Beach cams, set up across both counties, and livestreams add to the credibility. In Collier, Modys yanked a paid Facebook ad for stone crab season after a deluge of messages accusing her bureau of trying to “poison” people with seafood from tainted water. “It was such a fever pitch, you really couldn’t address the comments one by one,” Modys said. In its place, she arranged a live Q&A with the Everglades City mayor, a crabber by trade, at his shop. In the background were customers queuing up to buy just-off-the-boat crabs.
“It really had a major effect on getting people back here,” she says. “It got so many positive comments, including people thanking us for answering their questions.”
The stakes couldn’t be higher. Across Southwest Florida, business owners suffered tremendous losses last summer, which is considered the region’s second peak season.
“We witnessed a mass exodus of our guests on the island,” Richard Johnson, whose family owns the historic Bailey’s General Store on Sanibel, said last fall. “The guests were disappearing right and left as conditions worsened and the national news picked up the story and shared the plight of our beaches.”
He saw a 35 percent drop in retail sales during the height of the crisis.
“We know there’s red tide every year, but I’ve never seen it like this and I’ve never been affected like this,” Kelly Gianello, owner of Windstalker’s, a kiteboarding and paddleboarding lessons and rental business in Naples, said in early October. Her voice wavered on the other end of the phone. “I just don’t know what to do anymore.”
It’s hard to know whether our tourism officials—along with the chambers of commerce, business owners, private PR firms and residents who are all working to counteract last summer’s news—are succeeding. The latest data available at press time (September for Lee, October for Collier) reveal some reasons for optimism: Even with this summer’s losses, visitation for the calendar year to date in Lee and Collier was up over 2017. Lee’s bed taxes had topped a record $42 million. In the first eight months of 2018, Collier had enjoyed a 4.3 percent increase in tourist-related economic impact.
But in Lee, two-thirds of property managers surveyed in early October indicated their reservations were down through December. Collier’s occupancy rates, which had exceeded the 2107 summer figures even with the red tide, abruptly fell 19 percent in October, attributed primarily to red tide and fears of Hurricane Michael’s potential track.
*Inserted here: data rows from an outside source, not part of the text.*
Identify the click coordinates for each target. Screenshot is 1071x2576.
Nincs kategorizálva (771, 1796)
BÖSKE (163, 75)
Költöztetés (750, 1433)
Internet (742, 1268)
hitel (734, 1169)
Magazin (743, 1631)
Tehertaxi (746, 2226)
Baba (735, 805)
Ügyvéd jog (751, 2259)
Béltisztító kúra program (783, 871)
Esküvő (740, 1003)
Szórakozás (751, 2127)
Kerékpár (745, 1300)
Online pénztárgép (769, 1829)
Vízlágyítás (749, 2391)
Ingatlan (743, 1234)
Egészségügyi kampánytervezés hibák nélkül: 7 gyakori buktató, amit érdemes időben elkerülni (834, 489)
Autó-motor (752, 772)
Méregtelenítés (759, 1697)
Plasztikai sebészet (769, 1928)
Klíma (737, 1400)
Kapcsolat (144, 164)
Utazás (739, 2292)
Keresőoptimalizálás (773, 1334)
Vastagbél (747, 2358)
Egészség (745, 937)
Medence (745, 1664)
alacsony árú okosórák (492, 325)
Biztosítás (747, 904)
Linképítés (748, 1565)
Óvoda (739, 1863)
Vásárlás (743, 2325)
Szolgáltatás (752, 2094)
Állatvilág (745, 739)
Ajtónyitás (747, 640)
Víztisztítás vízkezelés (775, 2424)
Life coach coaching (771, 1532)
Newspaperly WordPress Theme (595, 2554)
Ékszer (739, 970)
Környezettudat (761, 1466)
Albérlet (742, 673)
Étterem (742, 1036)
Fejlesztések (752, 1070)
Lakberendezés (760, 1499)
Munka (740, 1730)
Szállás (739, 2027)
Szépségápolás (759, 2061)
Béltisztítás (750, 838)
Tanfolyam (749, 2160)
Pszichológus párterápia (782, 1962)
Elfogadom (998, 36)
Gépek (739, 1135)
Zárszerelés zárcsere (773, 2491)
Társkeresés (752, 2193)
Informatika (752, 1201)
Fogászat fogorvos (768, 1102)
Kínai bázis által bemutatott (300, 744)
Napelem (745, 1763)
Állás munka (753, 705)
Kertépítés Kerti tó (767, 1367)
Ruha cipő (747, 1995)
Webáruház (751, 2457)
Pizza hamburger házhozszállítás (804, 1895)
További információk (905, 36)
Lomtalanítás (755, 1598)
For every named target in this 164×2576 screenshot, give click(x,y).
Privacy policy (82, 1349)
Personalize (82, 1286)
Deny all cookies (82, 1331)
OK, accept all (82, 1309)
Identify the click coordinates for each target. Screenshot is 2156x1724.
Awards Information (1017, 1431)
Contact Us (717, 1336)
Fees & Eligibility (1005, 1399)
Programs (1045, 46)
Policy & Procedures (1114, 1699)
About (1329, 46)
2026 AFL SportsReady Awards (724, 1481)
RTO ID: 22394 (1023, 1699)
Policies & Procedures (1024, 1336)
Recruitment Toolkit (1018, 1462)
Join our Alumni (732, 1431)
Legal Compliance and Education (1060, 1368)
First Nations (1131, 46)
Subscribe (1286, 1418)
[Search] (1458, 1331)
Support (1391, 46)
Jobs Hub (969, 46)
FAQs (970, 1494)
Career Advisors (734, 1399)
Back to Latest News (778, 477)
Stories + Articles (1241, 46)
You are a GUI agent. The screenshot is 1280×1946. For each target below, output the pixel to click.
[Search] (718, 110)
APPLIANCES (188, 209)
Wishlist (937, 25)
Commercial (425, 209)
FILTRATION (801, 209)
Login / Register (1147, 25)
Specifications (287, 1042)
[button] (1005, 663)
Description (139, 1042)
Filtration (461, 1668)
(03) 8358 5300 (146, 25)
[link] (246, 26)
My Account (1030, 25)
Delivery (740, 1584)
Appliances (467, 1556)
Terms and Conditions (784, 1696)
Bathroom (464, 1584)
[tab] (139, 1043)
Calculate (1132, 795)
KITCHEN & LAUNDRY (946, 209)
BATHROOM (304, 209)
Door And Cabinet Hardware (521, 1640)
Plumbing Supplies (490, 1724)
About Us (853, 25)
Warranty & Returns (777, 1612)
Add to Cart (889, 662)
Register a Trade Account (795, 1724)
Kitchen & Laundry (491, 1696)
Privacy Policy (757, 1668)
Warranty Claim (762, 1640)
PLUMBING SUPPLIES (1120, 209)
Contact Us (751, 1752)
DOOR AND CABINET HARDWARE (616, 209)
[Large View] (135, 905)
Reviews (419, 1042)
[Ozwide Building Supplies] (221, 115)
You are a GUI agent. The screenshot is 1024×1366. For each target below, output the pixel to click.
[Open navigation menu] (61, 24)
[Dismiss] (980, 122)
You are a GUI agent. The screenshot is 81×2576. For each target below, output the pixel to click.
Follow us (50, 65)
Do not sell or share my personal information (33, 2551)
About half of Collier lodging managers, however, reported their reservations for the next three months were “up.” That’s slightly higher than last year’s rates, and some are taking it as a good sign heading into season.
In spite of it all, Mother Nature remains in control. Around Thanksgiving, red tide was detected, blue-green algae moved down the Caloosahatchee River, and dead dolphins washed up on shore.
“We have our work cut out for us,” Pigott, the Lee VCB executive director, said to a crowd of a few hundred county officials and hospitality industry executives at her organization’s annual sales and marketing meeting. “As a team, during our goal-setting for the year ahead, we struggled with the possibility of a year without a projected increase. But we couldn’t land there because we’re committed to growth, just like you. I promise you we are laser-focused on that goal, and with your help and engagement, we know we will be successful.”